In the 1960s, she moved to St. Michael's Hospital, where she was the assistant administrator and then the local leader. Trish Macor, also a niece of Sister Mary James, worked at St. Michael's Hospital during this period. "We used to have lunch together," Trish recalled, "and I remember her as a great lady. She was always smiling and everything was wonderful to her. I think she loved working with children."
 
Roz Monchamp, another niece, has fond childhood recollections of her aunt. "My siblings and I have great memories of visiting her at St.

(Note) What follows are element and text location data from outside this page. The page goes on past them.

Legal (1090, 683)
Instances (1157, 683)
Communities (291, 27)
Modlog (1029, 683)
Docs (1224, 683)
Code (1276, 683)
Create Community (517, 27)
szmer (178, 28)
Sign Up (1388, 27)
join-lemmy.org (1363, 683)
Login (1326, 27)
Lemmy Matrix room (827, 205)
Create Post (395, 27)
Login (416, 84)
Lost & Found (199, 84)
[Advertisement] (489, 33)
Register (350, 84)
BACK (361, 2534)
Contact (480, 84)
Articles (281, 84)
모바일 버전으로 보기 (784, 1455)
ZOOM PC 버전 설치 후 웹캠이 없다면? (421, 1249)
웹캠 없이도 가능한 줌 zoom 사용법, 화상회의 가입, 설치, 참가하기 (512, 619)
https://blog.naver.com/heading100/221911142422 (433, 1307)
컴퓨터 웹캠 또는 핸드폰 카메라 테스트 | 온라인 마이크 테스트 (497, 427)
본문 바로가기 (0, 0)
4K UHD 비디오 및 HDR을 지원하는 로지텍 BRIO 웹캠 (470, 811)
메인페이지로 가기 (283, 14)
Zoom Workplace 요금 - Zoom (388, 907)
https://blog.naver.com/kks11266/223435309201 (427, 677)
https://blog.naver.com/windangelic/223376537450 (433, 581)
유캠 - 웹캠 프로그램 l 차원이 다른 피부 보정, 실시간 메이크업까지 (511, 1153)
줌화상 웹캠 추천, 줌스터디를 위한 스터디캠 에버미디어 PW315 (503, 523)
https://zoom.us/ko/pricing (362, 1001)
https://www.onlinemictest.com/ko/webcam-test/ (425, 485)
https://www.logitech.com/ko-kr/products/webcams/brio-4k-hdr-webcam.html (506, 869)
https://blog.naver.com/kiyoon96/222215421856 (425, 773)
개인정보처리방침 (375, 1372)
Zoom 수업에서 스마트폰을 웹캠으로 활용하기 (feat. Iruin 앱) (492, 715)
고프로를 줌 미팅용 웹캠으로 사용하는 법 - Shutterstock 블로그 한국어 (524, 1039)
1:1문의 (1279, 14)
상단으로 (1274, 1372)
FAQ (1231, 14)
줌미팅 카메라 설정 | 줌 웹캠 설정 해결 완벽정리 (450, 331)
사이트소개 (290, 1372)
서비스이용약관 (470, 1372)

Joseph's Hospital when we were 6-years-old. She'd be so happy to see us. She is an amazing woman." Sister Mary James' nursing career continued at Providence Villa (now Providence Healthcare) and then the infirmary at the Morrow Park Motherhouse.
 
During the party, a good friend of Sister Mary James, Sister Marcella Iredale, spoke of what drew Sister Mary James to nursing and becoming a Sister. "She had a quality of presence that touched others," said Sister Marcella, "and I think she had a sense of being called to help people."